# Canned cat food.



## spookychick13 (Jan 26, 2010)

I still can't get P.J. to eat any raw, but he will eat cans. This one is his favorite, do any of you know anything about it?
It seems ... ok. Smells bad, but he is a picky brat.

B.F.F. - About the Food

I think it's made by Weruva.


----------



## channeledbymodem (Dec 25, 2008)

It smells bad because it's primarily tuna that was rejected for human use, but being from Weruva, it's the *best* rejected tuna. 

Seriously it's not a bad food and not badly priced. I do think straight up tuna can be addictive and can make it hard to get cats to eat anything else so I only feed it occasionally.

Another good quality fish based canned food that is very well priced is "Dave's." This line is also popular in our house (two cats).

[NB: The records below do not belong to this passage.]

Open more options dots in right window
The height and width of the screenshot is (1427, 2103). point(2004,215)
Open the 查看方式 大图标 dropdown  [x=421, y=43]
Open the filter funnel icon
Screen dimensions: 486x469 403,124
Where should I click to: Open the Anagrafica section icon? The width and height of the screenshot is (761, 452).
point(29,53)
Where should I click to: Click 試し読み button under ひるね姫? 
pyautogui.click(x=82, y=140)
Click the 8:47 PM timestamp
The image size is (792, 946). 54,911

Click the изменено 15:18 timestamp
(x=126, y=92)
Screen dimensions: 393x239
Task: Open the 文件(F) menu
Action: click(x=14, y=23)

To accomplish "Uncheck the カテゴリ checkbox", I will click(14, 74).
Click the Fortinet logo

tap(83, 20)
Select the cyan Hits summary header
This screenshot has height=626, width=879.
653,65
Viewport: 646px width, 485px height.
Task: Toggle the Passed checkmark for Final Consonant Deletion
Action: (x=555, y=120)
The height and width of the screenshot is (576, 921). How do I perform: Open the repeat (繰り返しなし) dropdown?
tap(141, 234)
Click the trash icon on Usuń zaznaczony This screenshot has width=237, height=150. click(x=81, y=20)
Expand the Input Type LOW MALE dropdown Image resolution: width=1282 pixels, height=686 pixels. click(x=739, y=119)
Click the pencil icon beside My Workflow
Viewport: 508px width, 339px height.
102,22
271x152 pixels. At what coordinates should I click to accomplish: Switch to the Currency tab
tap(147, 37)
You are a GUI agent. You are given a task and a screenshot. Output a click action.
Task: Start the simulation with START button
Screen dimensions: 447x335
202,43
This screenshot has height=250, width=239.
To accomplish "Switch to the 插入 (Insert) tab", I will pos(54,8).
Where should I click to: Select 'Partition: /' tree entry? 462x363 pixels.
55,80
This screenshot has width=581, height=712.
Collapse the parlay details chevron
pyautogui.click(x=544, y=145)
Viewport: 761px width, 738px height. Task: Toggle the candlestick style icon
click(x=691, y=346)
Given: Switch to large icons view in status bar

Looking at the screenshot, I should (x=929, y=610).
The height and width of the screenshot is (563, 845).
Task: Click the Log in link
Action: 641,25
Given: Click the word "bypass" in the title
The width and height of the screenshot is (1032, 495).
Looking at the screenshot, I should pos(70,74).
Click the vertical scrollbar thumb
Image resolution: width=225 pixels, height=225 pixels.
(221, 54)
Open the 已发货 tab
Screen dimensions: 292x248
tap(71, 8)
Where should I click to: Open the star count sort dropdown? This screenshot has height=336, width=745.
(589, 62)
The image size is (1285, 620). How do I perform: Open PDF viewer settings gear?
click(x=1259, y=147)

Because my cats tire of foods so quickly I do tend to feed them ones with some fish in them to keep them interested. Many of the PetGuard and Wellness varieties include fish down the list of ingredients and they are very good foods, although a little pricey. 

Merrick also has some tasty fish based formulas but the style is chunks in gravy and my cats tend to lick the gravy and leave the pieces for the dog. I've had more luck with "pate" style. They also seem to like Innova and Evo and for the time being I'm ignoring the P&G takeover of Natura since the foods are pretty well priced for "super premium." 

Neither of my cats ever really have enjoyed raw either, sigh, and I never buy more than a couple of cans of any given food since I know they'll tire of it. But that's kitties for you!

I've fed cats for over 30 years and for the past 10 have only fed "natural" brands. The canned food we feed the most is PetGuard and I'm very happy with it.


----------



## spookychick13 (Jan 26, 2010)

PetGuard, I will have to look into that.

Thanks a lot for the response. 

I laughed at the best rejected tuna bit.


----------



## whiteleo (Sep 7, 2008)

I feed my cats B.F.F., Go natural, Before Grain, and Tiki Cat all with fish something in it otherwise they won't eat it. Best Feline Friend is a great find for the money!


----------



## spookychick13 (Jan 26, 2010)

Oh yeah, I do some Before Grain too!

I am really happy I found the B.F.F. stuff!


----------



## channeledbymodem (Dec 25, 2008)

whiteleo said:


> I feed my cats B.F.F., Go natural, Before Grain, and Tiki Cat all with fish something in it otherwise they won't eat it. Best Feline Friend is a great find for the money!


See, after they've tasted the sea turkey is oh so bland. Cats!!


----------



## spookychick13 (Jan 26, 2010)

channeledbymodem said:


> See, after they've tasted the sea turkey is oh so bland. Cats!!


Should we be worrying about mercury poisoning? :/


----------



## rannmiller (Jun 27, 2008)

it contains menadione sodium bisulfite, so I'd never feed it to my cat. Just sayin'


----------



## cprcheetah (Jul 14, 2010)

Cats shouldn't have fish based food more than 1-2x a week. It can cause bladder problems in some cats if they get fish based foods more often. Personally I wouldn't feed it because of the Menadione.


----------



## vigornj (Nov 4, 2010)

I feed mine Before Grain DRY (Albeit they're fed mostly wet).

For WET, I switch it up between EVO and California Natural.


----------